_Directions for this task_: Starting with the line that has "Switch to the Compressor view" in the records below and ending with the line that has "1568x638 pixels. How", output those lines exactly and nothing more; omit the pictures.

_Given data_:
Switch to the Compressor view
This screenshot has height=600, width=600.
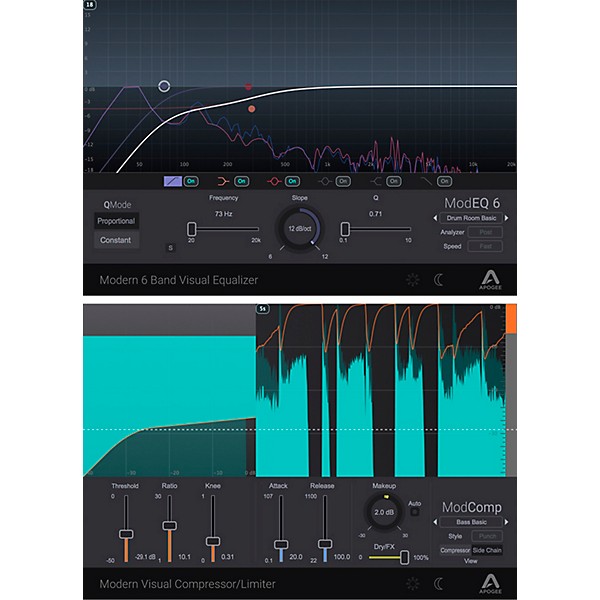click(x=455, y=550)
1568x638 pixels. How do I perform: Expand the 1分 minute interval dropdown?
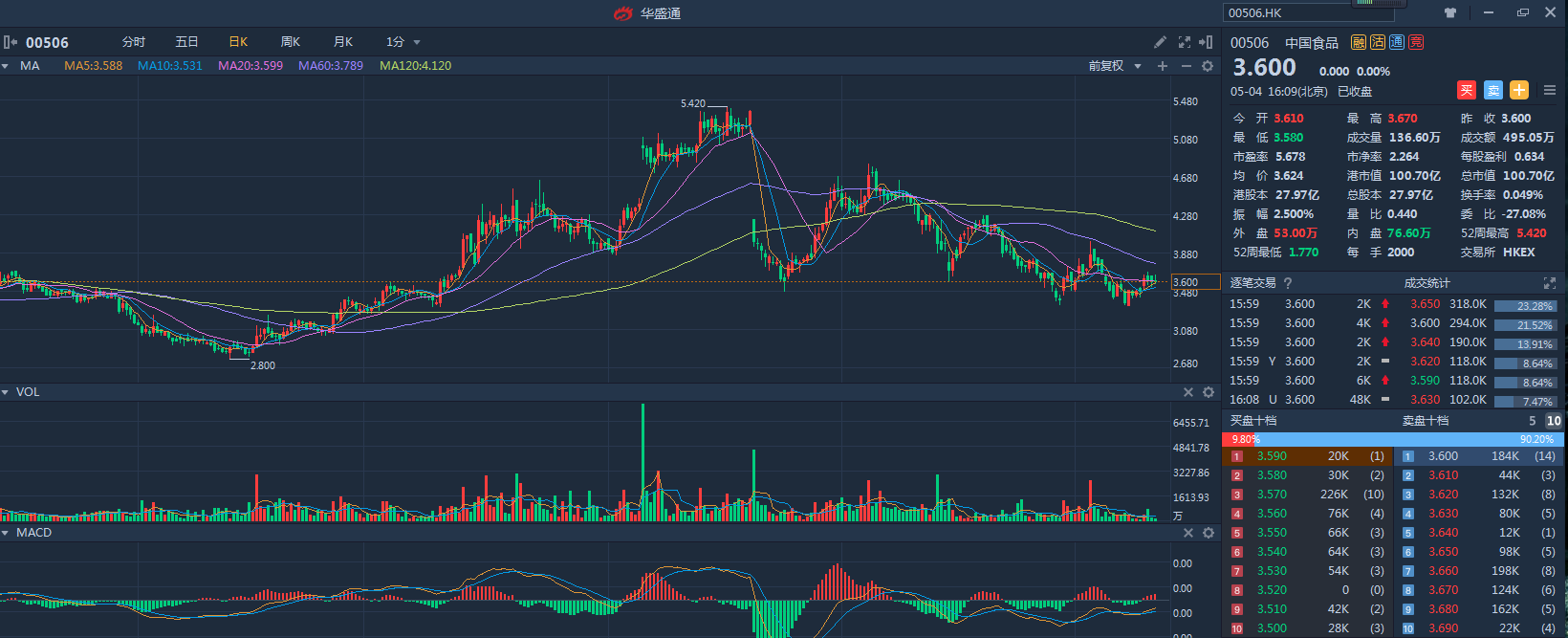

* * *

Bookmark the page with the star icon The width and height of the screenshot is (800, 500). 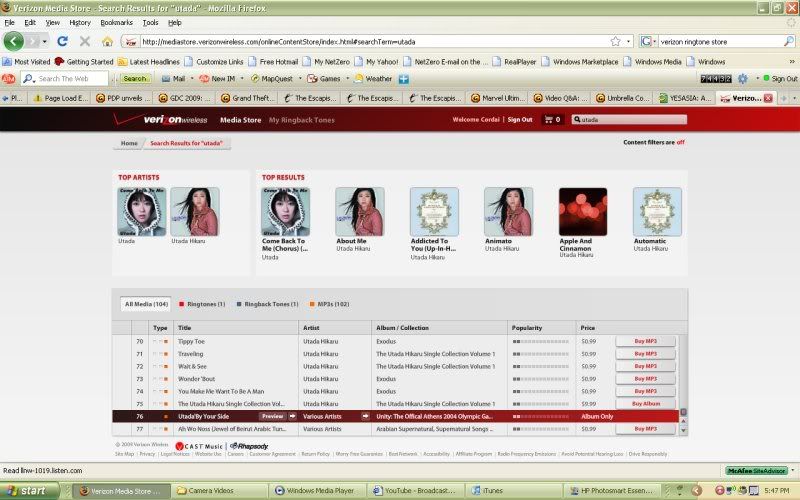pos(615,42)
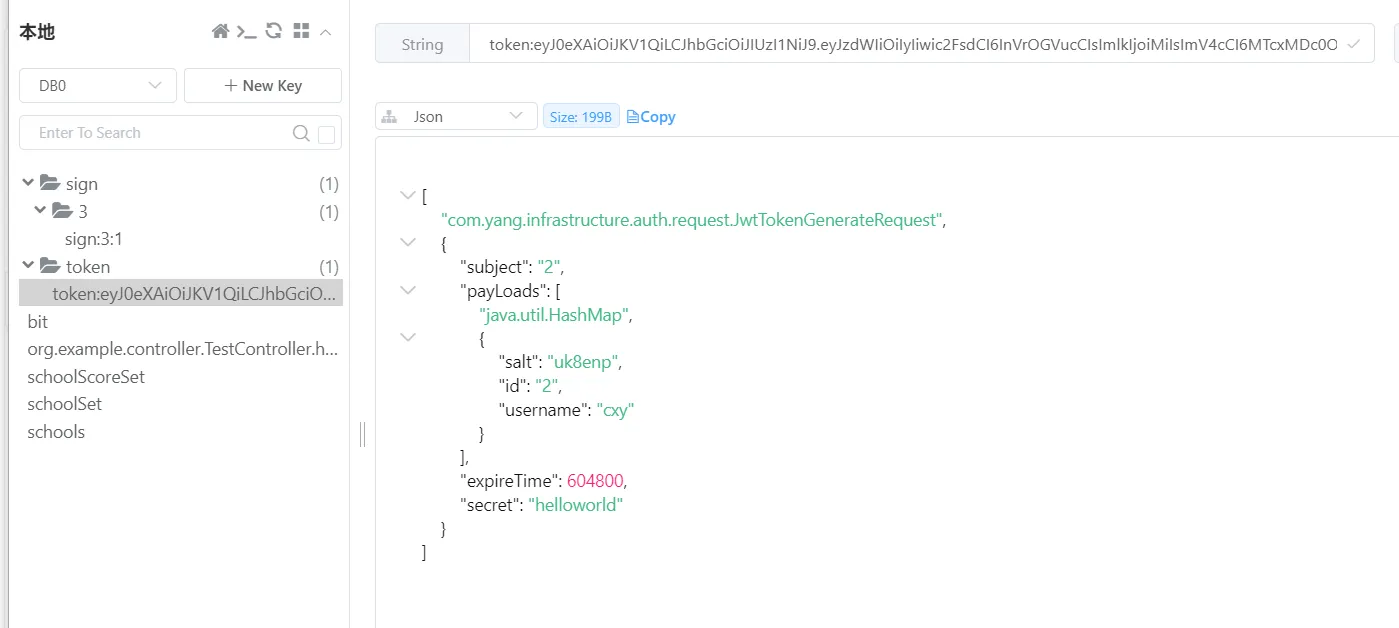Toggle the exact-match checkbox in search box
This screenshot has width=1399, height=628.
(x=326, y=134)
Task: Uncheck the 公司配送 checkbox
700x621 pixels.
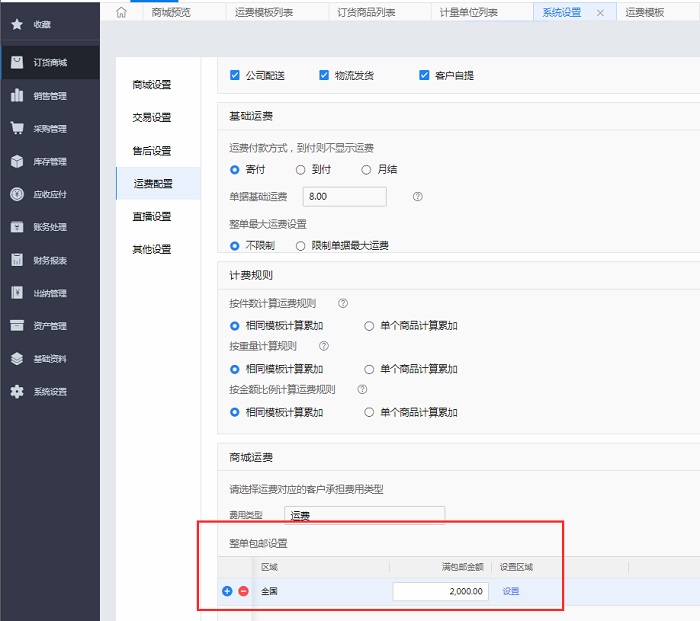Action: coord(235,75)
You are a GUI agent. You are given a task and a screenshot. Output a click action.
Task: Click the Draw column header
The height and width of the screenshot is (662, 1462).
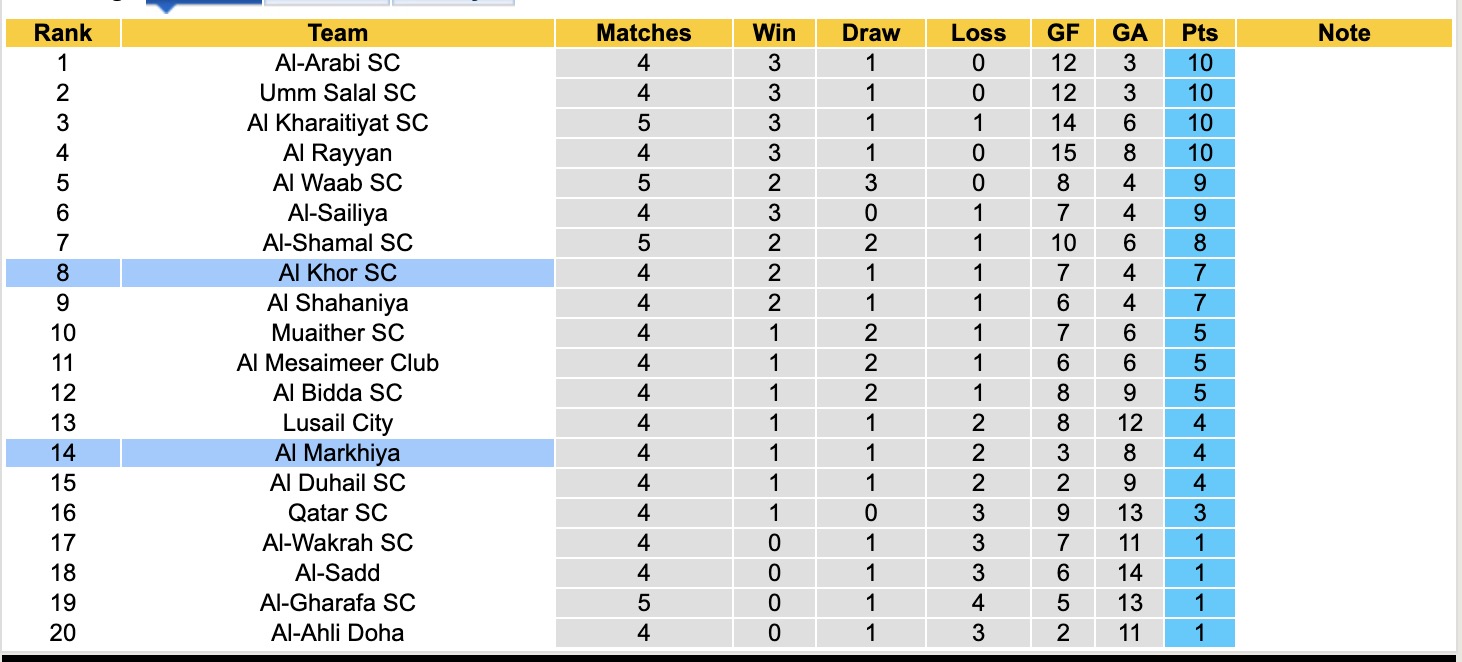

...

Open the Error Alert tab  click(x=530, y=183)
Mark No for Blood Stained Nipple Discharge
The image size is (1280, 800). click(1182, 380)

_Response to the exercise_:
Switch to the Compressor view
This screenshot has height=600, width=600.
click(x=455, y=550)
1568x638 pixels. How do I perform: Expand the 1分 minute interval dropdown?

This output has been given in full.